Bandiera bianca

"Il sosia" di Dostoevskij va in scena a San Pietroburgo

Antonio Gurrado

Alle elezioni municipali della città russa corrono in tre, ma hanno tutti lo stesso nome

È un poema pietroburghese quello di cui ci giunge notizia dalla Russia, dove un candidato dell’opposizione antiputiniana alle comunali, Boris Vishnevskij, ha visto spuntare fra i propri concorrenti due signori esattamente uguali a lui, con la stessa stempiatura e la stessa barba, che si chiamano uno Boris Vishnevskij e l’altro, invece, Boris Vishnevskij. Storia identica al poema pietroburghese di Dostoevskij, l’ambiguo e inquietante romanzo “Il sosia”, in cui il signor Goljàdkin si vede minacciato e scalzato nel proprio impiego da un altro signor Goljàdkin, il quale non solo gli somiglia tantissimo ma per giunta si chiama Jàkov Petròvič esattamente come lui. Alle comunali di San Pietroburgo hanno puntato sulla quantità – tre sosia anziché due – lesinando un po’ sulla qualità, dato che i tre Vishnevskij a ben guardare sono un Boris Lazarevič, un Boris Gennadevič e un Boris Ivanovič, cosa che tecnicamente li rende distinguibili (ma io, che ho appena controllato, già non ricordo chi sia l’originale). Nel romanzo di Dostoevskij il servo Petrùška, che incarna la vox populi, sbotta dicendo che una brava persona non è mai due per volta; figuriamoci tre, diranno gli elettori pietroburghesi.

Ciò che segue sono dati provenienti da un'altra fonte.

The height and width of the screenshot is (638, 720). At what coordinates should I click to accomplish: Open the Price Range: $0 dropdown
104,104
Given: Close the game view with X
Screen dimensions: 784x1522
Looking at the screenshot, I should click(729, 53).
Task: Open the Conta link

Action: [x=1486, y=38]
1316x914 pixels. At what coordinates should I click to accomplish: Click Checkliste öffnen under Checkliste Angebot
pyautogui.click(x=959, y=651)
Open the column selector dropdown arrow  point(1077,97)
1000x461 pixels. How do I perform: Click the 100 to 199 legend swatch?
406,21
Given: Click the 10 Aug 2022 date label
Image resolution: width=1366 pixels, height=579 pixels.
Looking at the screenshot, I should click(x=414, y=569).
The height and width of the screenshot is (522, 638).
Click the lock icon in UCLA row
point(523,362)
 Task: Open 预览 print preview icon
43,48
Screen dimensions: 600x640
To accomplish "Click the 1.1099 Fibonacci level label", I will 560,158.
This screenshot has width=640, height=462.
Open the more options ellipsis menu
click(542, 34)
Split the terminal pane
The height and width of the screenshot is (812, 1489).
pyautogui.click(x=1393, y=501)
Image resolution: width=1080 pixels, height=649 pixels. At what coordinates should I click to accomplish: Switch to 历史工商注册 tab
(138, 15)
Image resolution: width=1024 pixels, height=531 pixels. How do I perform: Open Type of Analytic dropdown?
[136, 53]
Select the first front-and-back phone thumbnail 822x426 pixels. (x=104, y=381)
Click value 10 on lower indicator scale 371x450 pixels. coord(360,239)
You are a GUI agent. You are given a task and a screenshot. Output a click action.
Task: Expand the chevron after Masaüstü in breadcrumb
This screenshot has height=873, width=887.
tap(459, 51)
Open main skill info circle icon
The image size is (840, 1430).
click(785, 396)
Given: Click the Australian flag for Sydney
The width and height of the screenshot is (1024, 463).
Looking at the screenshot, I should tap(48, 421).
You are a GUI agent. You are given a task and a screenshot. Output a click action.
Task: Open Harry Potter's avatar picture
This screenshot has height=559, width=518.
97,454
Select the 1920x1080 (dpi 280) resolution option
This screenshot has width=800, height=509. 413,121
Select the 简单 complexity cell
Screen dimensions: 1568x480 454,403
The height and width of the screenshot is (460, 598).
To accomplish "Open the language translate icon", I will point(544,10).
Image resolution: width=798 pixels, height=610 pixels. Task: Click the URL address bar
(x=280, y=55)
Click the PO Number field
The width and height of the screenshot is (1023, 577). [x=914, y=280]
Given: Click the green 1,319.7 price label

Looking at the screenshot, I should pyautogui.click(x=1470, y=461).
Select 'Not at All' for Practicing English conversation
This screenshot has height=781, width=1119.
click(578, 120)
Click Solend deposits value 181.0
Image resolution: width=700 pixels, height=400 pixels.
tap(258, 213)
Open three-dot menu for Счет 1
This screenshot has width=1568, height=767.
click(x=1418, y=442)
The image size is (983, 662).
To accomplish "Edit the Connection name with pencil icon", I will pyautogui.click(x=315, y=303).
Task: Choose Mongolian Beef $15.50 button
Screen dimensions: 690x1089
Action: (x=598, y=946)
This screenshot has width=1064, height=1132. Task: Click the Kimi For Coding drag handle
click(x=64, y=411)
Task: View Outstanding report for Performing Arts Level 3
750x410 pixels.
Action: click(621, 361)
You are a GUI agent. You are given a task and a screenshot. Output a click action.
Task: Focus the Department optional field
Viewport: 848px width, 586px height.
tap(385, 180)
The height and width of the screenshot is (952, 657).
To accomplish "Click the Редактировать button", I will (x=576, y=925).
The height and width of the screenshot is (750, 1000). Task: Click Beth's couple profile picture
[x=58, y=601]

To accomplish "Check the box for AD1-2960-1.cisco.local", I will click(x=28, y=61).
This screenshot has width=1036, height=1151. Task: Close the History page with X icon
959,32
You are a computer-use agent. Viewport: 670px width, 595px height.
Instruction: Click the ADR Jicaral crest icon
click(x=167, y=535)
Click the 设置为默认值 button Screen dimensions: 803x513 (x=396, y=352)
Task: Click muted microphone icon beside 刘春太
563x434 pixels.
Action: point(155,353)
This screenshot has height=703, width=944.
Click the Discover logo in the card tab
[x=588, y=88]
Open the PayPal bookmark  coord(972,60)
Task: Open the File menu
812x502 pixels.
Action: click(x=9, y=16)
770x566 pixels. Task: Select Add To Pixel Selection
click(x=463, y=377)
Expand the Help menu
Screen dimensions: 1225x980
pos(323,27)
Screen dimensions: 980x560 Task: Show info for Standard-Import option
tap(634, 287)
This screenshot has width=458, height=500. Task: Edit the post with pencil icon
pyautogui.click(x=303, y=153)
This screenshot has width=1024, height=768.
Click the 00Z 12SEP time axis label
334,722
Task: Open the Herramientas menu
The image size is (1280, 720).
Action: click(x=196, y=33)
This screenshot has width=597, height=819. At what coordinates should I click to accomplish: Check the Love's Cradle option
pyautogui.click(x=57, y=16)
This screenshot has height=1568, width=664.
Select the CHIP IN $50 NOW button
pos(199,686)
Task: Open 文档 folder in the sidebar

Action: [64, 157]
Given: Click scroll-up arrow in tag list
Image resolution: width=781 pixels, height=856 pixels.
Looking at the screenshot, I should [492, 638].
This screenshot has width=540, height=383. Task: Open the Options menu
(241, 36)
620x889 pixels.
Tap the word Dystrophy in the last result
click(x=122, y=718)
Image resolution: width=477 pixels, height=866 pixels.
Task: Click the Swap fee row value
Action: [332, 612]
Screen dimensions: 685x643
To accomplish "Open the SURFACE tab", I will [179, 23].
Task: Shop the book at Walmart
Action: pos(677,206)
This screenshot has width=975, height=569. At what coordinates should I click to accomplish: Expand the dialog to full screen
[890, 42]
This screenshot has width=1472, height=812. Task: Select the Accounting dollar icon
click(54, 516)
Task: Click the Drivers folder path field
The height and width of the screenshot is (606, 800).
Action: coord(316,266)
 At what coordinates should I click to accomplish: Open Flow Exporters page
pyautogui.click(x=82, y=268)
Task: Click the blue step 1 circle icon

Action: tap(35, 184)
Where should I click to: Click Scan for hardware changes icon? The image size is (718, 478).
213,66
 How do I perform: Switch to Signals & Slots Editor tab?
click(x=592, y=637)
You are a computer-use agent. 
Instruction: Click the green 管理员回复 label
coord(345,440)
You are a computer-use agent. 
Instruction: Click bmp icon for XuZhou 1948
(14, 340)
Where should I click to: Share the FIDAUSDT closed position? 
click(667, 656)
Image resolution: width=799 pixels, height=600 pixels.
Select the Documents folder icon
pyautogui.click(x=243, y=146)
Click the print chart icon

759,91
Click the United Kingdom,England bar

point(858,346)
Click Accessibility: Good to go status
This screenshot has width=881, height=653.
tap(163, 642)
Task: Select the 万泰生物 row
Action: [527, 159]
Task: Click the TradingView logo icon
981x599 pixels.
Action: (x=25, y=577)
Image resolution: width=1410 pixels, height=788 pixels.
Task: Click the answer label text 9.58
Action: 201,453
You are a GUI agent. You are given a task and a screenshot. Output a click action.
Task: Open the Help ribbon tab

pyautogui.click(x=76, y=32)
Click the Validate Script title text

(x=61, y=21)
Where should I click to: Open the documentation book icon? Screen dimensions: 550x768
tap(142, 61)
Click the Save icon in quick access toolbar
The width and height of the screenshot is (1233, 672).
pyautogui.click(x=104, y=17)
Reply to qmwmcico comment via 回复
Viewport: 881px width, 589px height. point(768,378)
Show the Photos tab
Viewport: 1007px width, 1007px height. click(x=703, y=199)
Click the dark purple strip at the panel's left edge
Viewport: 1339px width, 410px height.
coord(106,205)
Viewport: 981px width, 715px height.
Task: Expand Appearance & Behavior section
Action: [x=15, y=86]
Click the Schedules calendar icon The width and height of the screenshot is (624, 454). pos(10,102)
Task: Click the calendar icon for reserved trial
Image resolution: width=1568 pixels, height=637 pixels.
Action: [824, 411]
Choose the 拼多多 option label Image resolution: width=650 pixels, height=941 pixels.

E l’esasperato Goljàdkin originale sogna di venire diffamato dall’altro Goljàdkin al punto che lo si accusi di essere lui la copia, finché i sosia si moltiplicano e proliferano al punto da venire tutti arrestati in una retata. Temo che un incubo del genere possa averlo spesso anche uno dei Boris Vishnevskij; anzi, forse lo hanno tutti e tre.